Did he? Soyinka was fantastic already. He did quite well, yes, the problem there is that Soyinka, because of the way he wrote, also appealed to Europeans much more than to us. So the work of Eldred Jones there is not so obvious. What I’m thinking of is some writer Europeans dislike. Let an African critic popularize that writer. Okay, Ben Okri is now being popularized over there in Europe; you will see how he will take over this place soon. And all our little critics will now dive in to promote him, quoting this man of England who said this and that about him or this man of Massachusetts who said another thing about him, or this man of Russia or Greece.
 
*****************************************
(Interview conducted July 1995)

You may also like

1 comment

liliemmy@yahoo.com September 9, 2006 - 9:57 am

I.N.C Aniebo has been a widely acclaimed writer for long.The problem though is that despite his many publication,and the obvious fact that this writer is greatly talented,little-great- criticisms of his work has been published.Seiyifa Koroye noted this in an interview Aniebo granted to him(qtd.
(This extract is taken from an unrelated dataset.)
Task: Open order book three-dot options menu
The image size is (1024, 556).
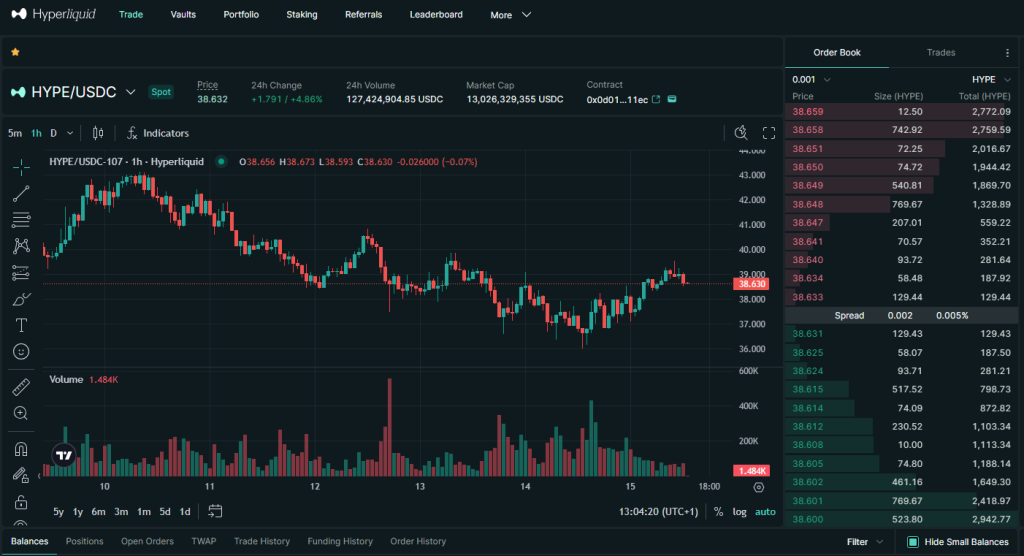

WOMAN IN THE ACADEMY:A FESTCHRIFT FOR PROFESSOR HELEN CHUKWUMA).The issue is that even though Aniebo's works seem to be centred on the Biafran war,and the aftermath of that genocide,his works still deserve serious attention as no literary-and indeed historical- appraisal of that period can be conducted without recourse to him.Yet his works are not always on that bloody period(A man of the Market Place published in 1996 offers some diversification).

In the nearest future,he will receive the accolades he merits.We are eargerly waiting for the Critical works on him.